As part of its growth and expansion strategy, Griner Engenharia, S.A. entered into an agreement for the acquisition of an 82% stake in Seth – Sociedade de Empreitadas e Obras Hidráulicas.
Meanwhile, according to a statement that has just been published on Griner’s website and consulted by Forbes África Lusófona, the acquisition operation is still subject to the agreement of the Competition Authorities in Angola and Mozambique, and the transaction is expected to be completed by the end of 2023.
Seth, a Portuguese company incorporated in 1933, in addition to Portugal, operates in several African countries in the areas of maritime and port works; geotechnics and foundations; construction and infrastructure, as well as in power transmission lines.
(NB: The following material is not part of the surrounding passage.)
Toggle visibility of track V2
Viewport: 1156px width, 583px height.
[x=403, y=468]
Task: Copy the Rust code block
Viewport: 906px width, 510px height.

The company has in its curriculum the execution of emblematic works, in which the construction of the new breakwater and pier of the Port of Cabinda in Angola stand out; the expansion and modernization of the Port of Inglês, on Maio Island in Cape Verde; the construction of the Kamsar Container Terminal, Phase III, in the Republic of Guinea Conakry; and the construction of the Lisbon Cruise Terminal – 1st phase, in Portugal.
In addition to the works already carried out by Seth, there are also the development of several projects for the expansion and modernization of Mozambique’s electricity grid, as well as the construction of the Sines – Setúbal Natural Gas Transmission Pipeline, in Portugal.
With this acquisition, Griner reinforces its strategy of geographical diversification and increase of technical skills in the construction sector, thus counting on an increase of 266 staff, most of whom are specialized and with strong track records in the sector, distributed between Portugal, Angola, Mozambique and Cape Verde.
“Griner and its board of directors wish to welcome Seth’s employees to our group, and we are certain that they will play a crucial role in the growth of the Griner group and in the development of the African economies where the group operates,” the statement reads.